Our laboratory staff routinely speaks with buyers to troubleshoot process bottlenecks or supply tailored documentation for grant submissions or regulatory clearances. This type of support only happens when the expertise stays close to the production floor and chemical characterizations are run by teams who understand how the material behaves well beyond basic purity specs. In a field where a single lost week can idle a program, access to real knowledge counts every day.
The distinction between direct-from-plant and bulk-market chemicals shows up in subtle but critical ways. Some third-party suppliers cut corners under cost pressure—skip secondary purifications, dilute with less expensive byproducts, or take shortcuts on packaging. We’ve examined samples from the open market showing up with unexpected adducts or residual hydrogen halides, both of which poison sensitive catalysts. Our plant’s protocols specify analytical post-processing and confirmation of identity and purity using orthogonal methods.
Bulk-market materials can sometimes cost less up front but exact a larger price via lost product yield and batch reprocessing. Several pharmaceutical partners have switched exclusively to our material after project losses related to impurity spikes caused by distributor-supplied batches. The economic benefits of direct supply look bigger over the timeline of whole project cycles—in saved hours, higher yields, lower troubleshooting costs, and reduced scrappage and clean-up waste.
Change in the chemical industry comes from working hand-in-hand with innovators and customers. Over time, patterns emerge: the projects showing the most successful transitions to scale start with the best-characterized building blocks and honest supplier communication. Our job is to adapt to new requirements—like updating packaging for new dispensing machines or increasing the scale of single-lot runs to support pilot and production needs. Years ago, a biotech client came to us with unusual solubility requirements; after several process tweaks, their screening runs went from 60% success up to 95%. That adaptation wasn’t luck—it came from keeping expertise and production control close together.
Our technical staff approach every change as a chance to push standards higher, not just to solve a one-off problem. Often, these improvements find their way into general product lots. For example, addressing clumping issues led to improved powder handling for all of our crystalline intermediates, benefiting every customer in the process. Continuous improvement doesn’t happen by accident, but by design, and direct manufacturer-customer feedback drives that engine.

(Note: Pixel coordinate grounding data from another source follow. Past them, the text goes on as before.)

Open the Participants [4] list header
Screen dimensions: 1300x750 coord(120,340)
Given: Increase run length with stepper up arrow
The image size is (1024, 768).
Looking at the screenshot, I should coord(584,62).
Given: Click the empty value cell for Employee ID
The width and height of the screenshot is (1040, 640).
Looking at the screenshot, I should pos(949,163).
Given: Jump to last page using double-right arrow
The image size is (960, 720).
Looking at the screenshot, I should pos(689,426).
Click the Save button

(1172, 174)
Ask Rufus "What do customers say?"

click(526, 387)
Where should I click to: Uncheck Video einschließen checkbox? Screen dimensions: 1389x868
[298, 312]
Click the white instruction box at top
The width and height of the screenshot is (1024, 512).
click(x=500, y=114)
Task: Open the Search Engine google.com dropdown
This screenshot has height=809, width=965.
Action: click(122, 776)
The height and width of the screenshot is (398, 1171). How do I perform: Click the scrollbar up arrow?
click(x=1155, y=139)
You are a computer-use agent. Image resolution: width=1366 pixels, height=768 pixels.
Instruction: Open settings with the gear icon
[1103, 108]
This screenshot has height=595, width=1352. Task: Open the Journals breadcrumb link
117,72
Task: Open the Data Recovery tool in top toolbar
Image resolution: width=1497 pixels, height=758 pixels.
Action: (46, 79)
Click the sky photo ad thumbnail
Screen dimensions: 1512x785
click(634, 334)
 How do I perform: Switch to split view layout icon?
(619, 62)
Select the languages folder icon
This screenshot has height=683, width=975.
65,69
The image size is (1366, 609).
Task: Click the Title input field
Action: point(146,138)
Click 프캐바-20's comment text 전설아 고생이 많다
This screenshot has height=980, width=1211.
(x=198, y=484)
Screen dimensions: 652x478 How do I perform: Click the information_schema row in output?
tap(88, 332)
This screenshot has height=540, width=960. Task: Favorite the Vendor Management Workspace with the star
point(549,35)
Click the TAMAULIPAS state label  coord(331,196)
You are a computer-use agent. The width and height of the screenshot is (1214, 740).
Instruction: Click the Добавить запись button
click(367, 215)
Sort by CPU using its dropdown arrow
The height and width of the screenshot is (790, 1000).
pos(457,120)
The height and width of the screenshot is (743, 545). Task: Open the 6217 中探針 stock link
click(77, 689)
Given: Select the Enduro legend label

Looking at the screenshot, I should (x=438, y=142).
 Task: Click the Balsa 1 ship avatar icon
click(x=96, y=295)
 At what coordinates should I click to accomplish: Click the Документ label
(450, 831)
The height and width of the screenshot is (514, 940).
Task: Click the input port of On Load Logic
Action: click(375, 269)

Customer needs shape the future of specialty chemical supply. The signals we pick up—concerns about batch-to-batch variation, challenges in keeping impurities low, requests for flexible packaging—all find their way into how we develop our process and product lines. As new research opens up in fields like optoelectronics or advanced pharmaceuticals, the demands for more stringent purity and documentation grow sharper. Our job is to keep pace, anticipate potential obstacles, and adjust production or analytics so each lot delivers not just minimum compliance, but true confidence.
Trust builds with every shipment and with every improvement rooted in real laboratory and plant experience. Clients appreciate speaking directly with the professionals making the product, and we take that responsibility seriously. Our field-proven 2-((4-Bromophenyl)ethynyl)pyridine stands as evidence of what experienced chemical manufacturing can accomplish: quality that carries forward into the next breakthrough or commercial product line. We continue to listen, adapt, and deliver—so that chemistry keeps moving, project after project, without compromise.